“He says this not with sadness or frustration, but with relief. “For me, having quality of life outweighed the need to control this project and make it great all the time.” So he stepped down from running Adventure Time to become simply one of the show’s writers and storyboard artists.”
Every time I hear about someone I admire, or unanimously successful, getting burn out and recognizing the importance of a work/life balance I feel both sad and happy. Sad that it takes them as long as it does to come to this conclusion. Happy that they have, and can now (hopefully) continue making cool things – without the cost of diminishing the other parts of their life.
The best advice I ever received about the time I graduated college was this – don’t work over 40, no one will thank you for putting in a steady 60, no one will promote you for it, and you’ll regret all the things you miss out on outside of work. Don’t do it.
“You are not your job. You don’t need to do it out of love or because it’s central to your character anymore than you’d expect any other laborer to, no matter what they do. Love your life, work your job.“
Artist Zac Gorman of Super Time Force and Magical Game Time talks at length about doing what you can & be happy regardless when it comes to work and your identity.
Robin Williams in “Dead Poets Society”. Also recently part of an Apple iPad campaign.

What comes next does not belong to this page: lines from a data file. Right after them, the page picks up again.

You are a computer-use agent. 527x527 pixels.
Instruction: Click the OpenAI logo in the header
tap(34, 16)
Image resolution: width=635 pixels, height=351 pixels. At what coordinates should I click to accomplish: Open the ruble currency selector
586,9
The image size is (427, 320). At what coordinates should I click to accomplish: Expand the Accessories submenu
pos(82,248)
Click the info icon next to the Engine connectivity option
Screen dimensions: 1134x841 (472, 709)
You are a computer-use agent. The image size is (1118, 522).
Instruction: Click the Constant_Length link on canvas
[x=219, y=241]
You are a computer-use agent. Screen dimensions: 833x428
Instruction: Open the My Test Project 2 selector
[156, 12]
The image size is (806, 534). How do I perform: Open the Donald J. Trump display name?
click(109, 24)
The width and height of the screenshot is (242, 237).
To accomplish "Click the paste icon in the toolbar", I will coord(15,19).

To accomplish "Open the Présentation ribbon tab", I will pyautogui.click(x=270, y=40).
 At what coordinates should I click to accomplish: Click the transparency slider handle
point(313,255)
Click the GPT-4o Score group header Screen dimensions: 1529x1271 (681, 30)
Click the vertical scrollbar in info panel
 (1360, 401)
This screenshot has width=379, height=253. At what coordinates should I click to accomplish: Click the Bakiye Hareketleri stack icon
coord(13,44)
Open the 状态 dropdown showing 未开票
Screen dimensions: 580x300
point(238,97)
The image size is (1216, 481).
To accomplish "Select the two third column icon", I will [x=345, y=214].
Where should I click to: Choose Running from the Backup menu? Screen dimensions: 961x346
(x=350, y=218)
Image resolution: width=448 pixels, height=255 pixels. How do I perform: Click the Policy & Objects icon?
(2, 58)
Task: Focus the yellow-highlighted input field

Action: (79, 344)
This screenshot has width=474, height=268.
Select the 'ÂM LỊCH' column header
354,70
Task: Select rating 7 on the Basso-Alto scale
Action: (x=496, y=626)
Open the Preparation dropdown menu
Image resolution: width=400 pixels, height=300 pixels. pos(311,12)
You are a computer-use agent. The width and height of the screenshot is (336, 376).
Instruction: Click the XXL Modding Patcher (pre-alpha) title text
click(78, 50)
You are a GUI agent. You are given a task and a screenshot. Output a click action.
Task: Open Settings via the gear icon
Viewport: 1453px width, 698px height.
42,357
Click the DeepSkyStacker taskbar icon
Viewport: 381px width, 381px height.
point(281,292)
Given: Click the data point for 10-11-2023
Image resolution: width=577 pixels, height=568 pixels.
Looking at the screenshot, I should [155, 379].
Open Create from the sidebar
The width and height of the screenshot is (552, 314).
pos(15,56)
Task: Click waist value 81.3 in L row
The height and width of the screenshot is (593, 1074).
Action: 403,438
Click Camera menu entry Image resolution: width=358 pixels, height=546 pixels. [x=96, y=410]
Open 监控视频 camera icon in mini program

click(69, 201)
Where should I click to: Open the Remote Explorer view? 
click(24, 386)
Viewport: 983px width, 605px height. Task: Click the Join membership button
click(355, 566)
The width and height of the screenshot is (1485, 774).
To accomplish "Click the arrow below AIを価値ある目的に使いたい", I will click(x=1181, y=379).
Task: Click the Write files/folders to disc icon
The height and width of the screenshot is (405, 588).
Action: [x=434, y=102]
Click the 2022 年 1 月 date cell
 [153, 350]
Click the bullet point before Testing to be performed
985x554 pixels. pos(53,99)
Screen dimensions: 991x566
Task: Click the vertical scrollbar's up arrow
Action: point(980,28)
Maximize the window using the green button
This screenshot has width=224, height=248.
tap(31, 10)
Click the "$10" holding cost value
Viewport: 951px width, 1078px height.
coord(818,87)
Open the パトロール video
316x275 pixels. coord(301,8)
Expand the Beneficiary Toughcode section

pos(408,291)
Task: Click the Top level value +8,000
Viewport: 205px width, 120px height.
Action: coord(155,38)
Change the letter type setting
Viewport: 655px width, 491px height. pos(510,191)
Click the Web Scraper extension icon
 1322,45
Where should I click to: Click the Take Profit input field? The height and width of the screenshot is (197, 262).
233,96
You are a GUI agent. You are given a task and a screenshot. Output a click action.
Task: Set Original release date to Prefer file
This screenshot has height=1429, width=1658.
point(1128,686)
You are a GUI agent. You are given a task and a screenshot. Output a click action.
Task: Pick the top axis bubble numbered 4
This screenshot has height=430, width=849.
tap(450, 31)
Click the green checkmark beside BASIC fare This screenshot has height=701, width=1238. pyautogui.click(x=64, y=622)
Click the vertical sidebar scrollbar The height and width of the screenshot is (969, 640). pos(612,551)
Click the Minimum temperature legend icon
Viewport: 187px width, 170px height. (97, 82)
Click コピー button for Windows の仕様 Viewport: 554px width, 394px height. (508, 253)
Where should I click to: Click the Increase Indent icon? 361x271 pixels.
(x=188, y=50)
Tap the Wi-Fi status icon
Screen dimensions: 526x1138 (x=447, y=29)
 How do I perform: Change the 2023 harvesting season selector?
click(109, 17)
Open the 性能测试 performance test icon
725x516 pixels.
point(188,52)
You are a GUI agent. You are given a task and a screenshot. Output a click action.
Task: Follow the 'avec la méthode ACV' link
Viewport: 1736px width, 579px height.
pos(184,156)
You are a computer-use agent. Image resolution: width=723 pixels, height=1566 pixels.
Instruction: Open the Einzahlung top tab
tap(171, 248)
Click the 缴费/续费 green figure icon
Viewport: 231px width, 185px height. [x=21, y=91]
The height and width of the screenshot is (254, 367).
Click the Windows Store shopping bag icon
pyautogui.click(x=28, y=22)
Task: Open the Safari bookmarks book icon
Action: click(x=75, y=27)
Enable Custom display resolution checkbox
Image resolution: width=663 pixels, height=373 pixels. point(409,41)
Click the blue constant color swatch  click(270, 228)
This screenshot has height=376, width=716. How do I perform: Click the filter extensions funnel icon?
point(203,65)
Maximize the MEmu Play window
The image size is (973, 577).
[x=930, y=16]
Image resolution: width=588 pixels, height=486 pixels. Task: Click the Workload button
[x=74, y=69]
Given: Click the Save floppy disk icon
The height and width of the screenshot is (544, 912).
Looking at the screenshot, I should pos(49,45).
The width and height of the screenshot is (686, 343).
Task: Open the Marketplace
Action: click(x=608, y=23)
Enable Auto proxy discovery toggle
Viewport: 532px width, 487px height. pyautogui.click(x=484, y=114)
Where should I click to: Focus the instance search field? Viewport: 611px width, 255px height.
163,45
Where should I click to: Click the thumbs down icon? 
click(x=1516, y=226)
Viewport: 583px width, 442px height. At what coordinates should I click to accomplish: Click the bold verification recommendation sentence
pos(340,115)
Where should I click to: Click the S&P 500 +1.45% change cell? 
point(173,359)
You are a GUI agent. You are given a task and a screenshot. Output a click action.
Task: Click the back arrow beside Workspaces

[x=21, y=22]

When a man who spent decades making us laugh and cry takes his own life we have to wonder what we’re doing wrong. He gave us so much joy, but never found the help he needed. If you do not feel good – get help. I won’t judge or make fun. I can’t. I too have needed help with how I feel. It’s hard, but it does get better.
“For the most part, when you have kids, everything you do for them becomes the reflection of who you are as a person. A poor mother would think, “I should be able to provide my children with a pleasure as simple as a happy meal. But I can’t afford meals for all of us. So I’ll get my children happy meals.” And done. Very little more thought goes into it. We don’t want to limit the normal experiences of childhood for them. So we do what we can to give them even the bare minimum of that.
It probably never even occurred to OP’s mom that she was depriving herself in order to provide something nice for her children. You think “this will make them happy” and then the thought train stops there.”
/u/OvercaffeinateMe in “what memory from your childhood makes you think “wow we were poor”?” on Reddit
So many comments in this thread hit really close to home.